Is It Really About Mind Over (Injured) Matter?
Rehabbing your mind is important when healing your injured body.
Three years ago, 37-year-old Angela Bekkala toed the line for a half marathon. She’d been sticking her paces in training and was ready to go, but two miles in, Bekkala began to feel a familiar foot pain. Convinced a former case of tendonitis had returned, she finished the race far off her goal time. When she returned to her physical therapist and talked it over, however, they came to the conclusion that Bekkala was physically fine. It was her fear of re-injury that had held her back.
Like many runners, Bekkala was dealing with the psychological effects of her injury rather than the physical. Just as the mind can play a crucial role in race performance, so too can it wreak havoc on injury management. “I see this quite a bit,” says Dr. Brent Walker, president of the Association for Applied Sport Psychology and associate athletics director for Championship Performance at Columbia University. “Physically an athlete is ready to return, but mentally that isn’t the case.”
When not managed correctly, the athlete’s perception of injury and/or state of recovery from injury can sabotage future efforts in race performance. That’s the bad news. The good news, however, is that under the guidance of the right practitioner, athletes can retrain the brain to allow for full recovery and a return to normal levels of execution.
Winning The Mind Game
Maryland based physical therapist Dr. Gene Shirokobrod says that patients who struggle to recover from injury are often fighting a past bias. “You form a perception based on experience and common sense,” he says. “If you’ve had a sprained ankle in the past, for instance, and then turn your ankle, you don’t want to put weight on it for fear of further injury. But if you then see a PT and after assessment he or she tells you it’s not very serious, you can accept that and begin to move on.”
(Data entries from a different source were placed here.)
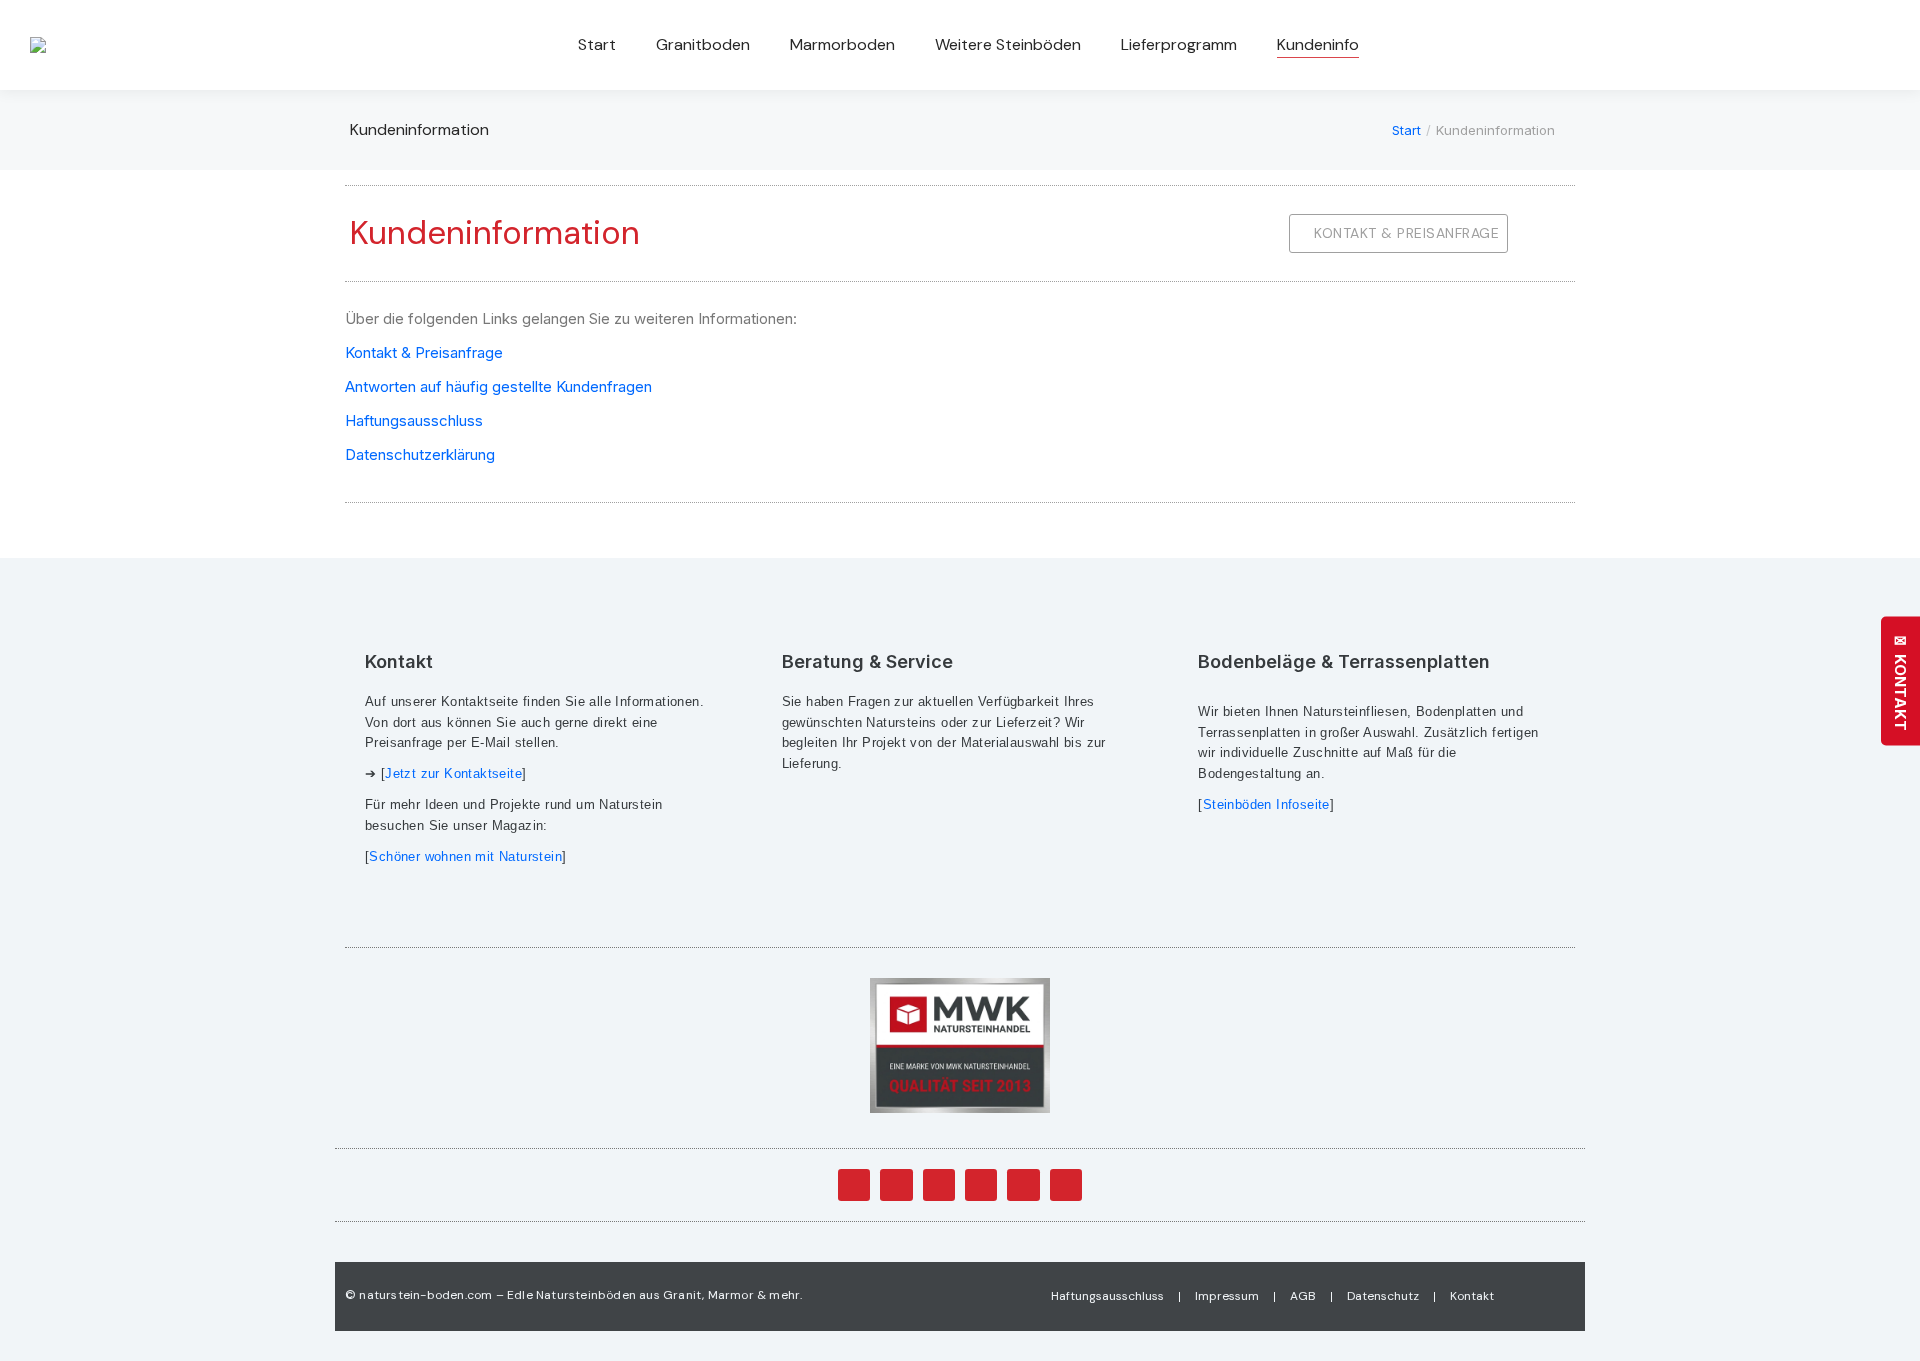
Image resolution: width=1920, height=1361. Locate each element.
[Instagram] (1023, 1185)
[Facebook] (854, 1185)
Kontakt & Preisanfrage (424, 352)
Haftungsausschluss (414, 420)
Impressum (1227, 1296)
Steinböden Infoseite (1266, 804)
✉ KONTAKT (1900, 680)
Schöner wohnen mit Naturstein (465, 856)
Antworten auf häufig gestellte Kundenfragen (498, 386)
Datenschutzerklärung (420, 454)
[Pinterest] (1066, 1185)
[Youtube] (939, 1185)
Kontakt (1472, 1296)
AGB (1303, 1296)
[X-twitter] (896, 1185)
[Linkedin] (981, 1185)
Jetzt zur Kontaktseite (453, 773)
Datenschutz (1383, 1296)
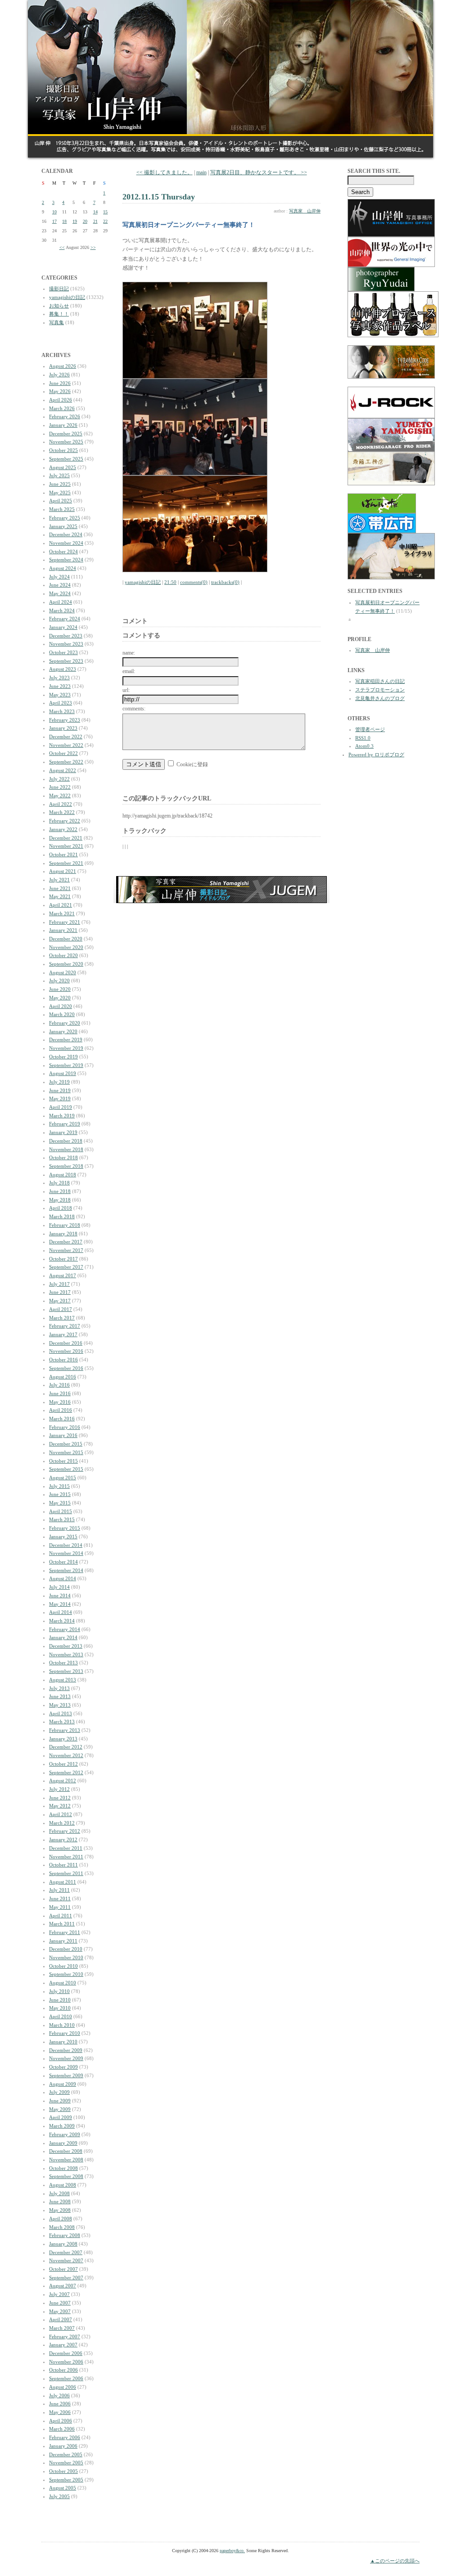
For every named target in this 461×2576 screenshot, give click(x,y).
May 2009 (60, 2109)
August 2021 (62, 871)
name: (128, 653)
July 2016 (59, 1384)
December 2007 (65, 2252)
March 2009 (62, 2126)
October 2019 (63, 1056)
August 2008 (62, 2184)
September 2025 (66, 458)
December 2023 (65, 635)
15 (105, 211)
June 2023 (60, 686)
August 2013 (62, 1679)
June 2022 (60, 787)
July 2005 (59, 2496)
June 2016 (60, 1393)
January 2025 (63, 526)
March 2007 (62, 2328)
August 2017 (62, 1275)
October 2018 (63, 1157)
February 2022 (64, 820)
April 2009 (60, 2117)
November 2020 (66, 947)
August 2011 (62, 1882)
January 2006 (63, 2446)
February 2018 (64, 1225)
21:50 (170, 582)
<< (62, 247)
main (201, 172)
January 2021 (63, 930)
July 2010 (59, 1991)
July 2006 (59, 2395)
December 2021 (65, 838)
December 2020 (65, 938)
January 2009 (63, 2143)
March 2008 (62, 2227)
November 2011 (66, 1856)
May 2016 (60, 1402)
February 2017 (64, 1326)
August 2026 (62, 366)
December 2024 (65, 534)
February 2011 (64, 1932)
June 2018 (60, 1191)
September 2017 (66, 1267)
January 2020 (63, 1031)
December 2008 (65, 2151)
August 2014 (62, 1578)
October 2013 (63, 1662)
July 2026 (59, 374)
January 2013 (63, 1738)
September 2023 (66, 661)
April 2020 (60, 1006)
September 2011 (66, 1873)
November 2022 (66, 745)
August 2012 (62, 1780)
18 (64, 221)
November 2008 (66, 2159)
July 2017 (59, 1284)
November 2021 (66, 846)
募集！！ (59, 313)
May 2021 (60, 896)
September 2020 (66, 964)
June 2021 (60, 888)
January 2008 (63, 2243)
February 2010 (64, 2033)
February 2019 (64, 1123)
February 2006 (64, 2437)
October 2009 (63, 2067)
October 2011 (63, 1864)
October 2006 (63, 2370)
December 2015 (65, 1443)
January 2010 (63, 2041)
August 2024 (62, 568)
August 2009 (62, 2084)
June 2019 (60, 1090)
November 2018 (66, 1149)
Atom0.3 (364, 746)
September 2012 (66, 1772)
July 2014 (59, 1587)
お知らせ (59, 305)
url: (126, 690)
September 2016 (66, 1368)
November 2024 (66, 543)
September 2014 (66, 1570)
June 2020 (60, 989)
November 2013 (66, 1654)
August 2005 (62, 2487)
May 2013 (60, 1705)
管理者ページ (370, 729)
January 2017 (63, 1334)
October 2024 (63, 551)
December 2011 (65, 1848)
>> (93, 247)
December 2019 (65, 1039)
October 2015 (63, 1461)
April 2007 (60, 2319)
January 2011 (63, 1940)
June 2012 (60, 1797)
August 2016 (62, 1376)
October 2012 (63, 1764)
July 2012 (59, 1789)
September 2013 (66, 1671)
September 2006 (66, 2378)
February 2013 (64, 1730)
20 (85, 221)
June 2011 (60, 1898)
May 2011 (60, 1907)
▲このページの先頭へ (395, 2560)
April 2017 (60, 1309)
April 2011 (60, 1915)
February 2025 (64, 517)
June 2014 (60, 1595)
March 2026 (62, 408)
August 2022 (62, 770)
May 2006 (60, 2412)
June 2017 (60, 1292)
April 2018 (60, 1208)
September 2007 (66, 2277)
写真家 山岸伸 (305, 210)
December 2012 (65, 1746)
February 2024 (64, 618)
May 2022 (60, 795)
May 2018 (60, 1199)
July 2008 (59, 2193)
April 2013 (60, 1713)
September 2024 (66, 559)
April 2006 (60, 2420)
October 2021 (63, 854)
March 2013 (62, 1721)
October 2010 (63, 1966)
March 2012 (62, 1823)
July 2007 (59, 2294)
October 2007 (63, 2269)
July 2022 (59, 779)
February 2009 (64, 2134)
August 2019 (62, 1073)
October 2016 (63, 1359)
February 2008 (64, 2235)
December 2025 (65, 433)
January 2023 (63, 728)
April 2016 (60, 1410)
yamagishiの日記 (67, 297)
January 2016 (63, 1435)
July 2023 (59, 677)
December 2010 (65, 1949)
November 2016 (66, 1351)
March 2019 (62, 1115)
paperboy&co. (232, 2550)
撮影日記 (59, 288)
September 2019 (66, 1065)
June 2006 (60, 2403)
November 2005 (66, 2462)
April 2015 (60, 1511)
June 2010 (60, 1999)
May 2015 (60, 1502)
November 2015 (66, 1452)
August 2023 (62, 669)
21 (95, 221)
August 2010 (62, 1982)
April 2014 (60, 1612)
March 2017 (62, 1317)
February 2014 (64, 1629)
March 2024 (62, 610)
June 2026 (60, 383)
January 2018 (63, 1233)
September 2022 (66, 761)
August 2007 (62, 2285)
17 (54, 221)
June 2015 (60, 1494)
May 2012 (60, 1805)
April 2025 (60, 500)
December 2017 (65, 1241)
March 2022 (62, 812)
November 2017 (66, 1250)
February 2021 (64, 922)
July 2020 (59, 980)
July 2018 (59, 1182)
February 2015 (64, 1528)
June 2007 (60, 2302)
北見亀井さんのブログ (380, 698)
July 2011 (59, 1890)
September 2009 (66, 2075)
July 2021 (59, 879)
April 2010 (60, 2016)
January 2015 (63, 1536)
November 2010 (66, 1957)
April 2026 (60, 399)
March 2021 (62, 913)
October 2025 (63, 450)
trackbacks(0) (225, 582)
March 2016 (62, 1418)
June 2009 (60, 2100)
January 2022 (63, 829)
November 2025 (66, 441)
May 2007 (60, 2311)
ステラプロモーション (380, 689)
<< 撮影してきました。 (164, 172)
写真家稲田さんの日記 (380, 681)
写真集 (56, 322)
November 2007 (66, 2260)
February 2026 (64, 416)
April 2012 (60, 1814)
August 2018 (62, 1174)
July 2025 (59, 475)
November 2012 (66, 1755)
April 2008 (60, 2218)
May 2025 (60, 492)
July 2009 (59, 2092)
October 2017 (63, 1258)
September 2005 (66, 2479)
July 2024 (59, 576)
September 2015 (66, 1469)
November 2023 (66, 643)
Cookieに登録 (192, 764)
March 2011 (62, 1923)
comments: (133, 708)
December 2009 (65, 2050)
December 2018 (65, 1140)
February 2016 (64, 1427)
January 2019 (63, 1132)
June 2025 (60, 484)
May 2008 (60, 2210)
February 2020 (64, 1023)
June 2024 (60, 585)
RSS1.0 (363, 738)
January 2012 (63, 1839)
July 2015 (59, 1486)
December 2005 (65, 2454)
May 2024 (60, 593)
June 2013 (60, 1696)
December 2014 (65, 1545)
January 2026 (63, 425)
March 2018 (62, 1216)
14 (95, 211)
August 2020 (62, 972)
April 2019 (60, 1107)
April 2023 (60, 702)
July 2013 (59, 1688)
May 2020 (60, 997)
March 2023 (62, 711)
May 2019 (60, 1098)
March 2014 (62, 1620)
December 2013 (65, 1646)
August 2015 (62, 1477)
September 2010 (66, 1974)
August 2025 (62, 467)
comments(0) (194, 582)
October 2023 (63, 652)
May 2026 (60, 391)
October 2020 (63, 955)
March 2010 (62, 2025)
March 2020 (62, 1014)
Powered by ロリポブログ (376, 754)
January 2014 (63, 1637)
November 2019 (66, 1048)
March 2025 (62, 509)
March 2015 (62, 1519)
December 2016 (65, 1343)
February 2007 (64, 2336)
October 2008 (63, 2168)
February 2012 (64, 1831)
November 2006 (66, 2361)
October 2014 (63, 1561)
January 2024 (63, 627)
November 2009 (66, 2058)
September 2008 (66, 2176)
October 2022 (63, 753)
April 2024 (60, 602)
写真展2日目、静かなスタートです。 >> (258, 172)
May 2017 (60, 1300)
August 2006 (62, 2387)
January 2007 (63, 2344)
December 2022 (65, 736)
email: (128, 671)
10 (54, 211)
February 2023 (64, 720)
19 (74, 221)
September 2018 (66, 1166)
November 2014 (66, 1553)
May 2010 (60, 2008)
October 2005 (63, 2471)
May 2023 (60, 694)
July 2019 (59, 1082)
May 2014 (60, 1604)
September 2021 (66, 863)
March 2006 (62, 2428)
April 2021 (60, 905)
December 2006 (65, 2353)
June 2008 (60, 2201)
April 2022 (60, 804)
Shirokobrod will typically listen to a patient’s version of events and then do an assessment to see how the two match up—or not. “I’ll address whatever tissue injury might exist but then slowly integrate them back to normal movement,” he says. “With a graded introduction to movement, I am reinforcing to the patient the belief that he or she is OK.”
A 2011 study, The Effect of Neuroscience Education on Pain, Disability, Anxiety, and Stress on Chronic Musculoskeletal Pain backs up this approach. The study found that “For chronic MSK [musculoskeletal] pain disorders, there is compelling evidence that an educational strategy addressing neurophysiology and neurobiology of pain can have a positive effect on pain and … physical performance.”
Two-time Ironman finisher and sports psychologist Dr. Jim Taylor says that runners who haven’t retrained their injury thinking often self-sabotage their race results. “Runners can be highly invested in their events and fear failure,” he says. “If they are hyper-sensitive to past injury, they have an out if they aren’t performing as they’d like.”
This was exactly what Bekkala experienced. “I hadn’t had any pain or weakness in my foot for weeks prior to the race,” she says. “But when I came face to face with going after my goal time, fear found a home in my foot.”
Walker says that in these cases, athletes and practitioners need to drill down and determine if the mind is playing tricks on the body. “If all the tests and analysis indicate no injury, then what else is going on?” he asks. “This is where I give athletes cognitive strategies to reinterpret what’s happening and that their pain signals are not real.”
Sometimes, Walker says, patients believe they must feel well to run well, so if the perception is there that something is amiss, performance falls apart. “This is where patients need to reframe situations so that they can run well no matter what,” he says.
Shirokobrod says that patients need to learn to trust their bodies. “If you’ve consulted with someone who tells you it’s OK, you can work on building independence and awareness of your pain perceptions,” he explains. “Once you take control of the situation, it’s empowering and it becomes much easier to manage in the future.”
Since her foot injury a few years back, Bekkala has made real progress in this department—a subsequent injury didn’t have quite the power over her brain as the first. “It definitely surprised me at how much I needed to rehab my mind in addition to rehabbing my injuries,” she says. “It’s easy to do my PT exercises every day. The difficult part is convincing myself that I am OK, strong, and healed. But it does get easier everyday.”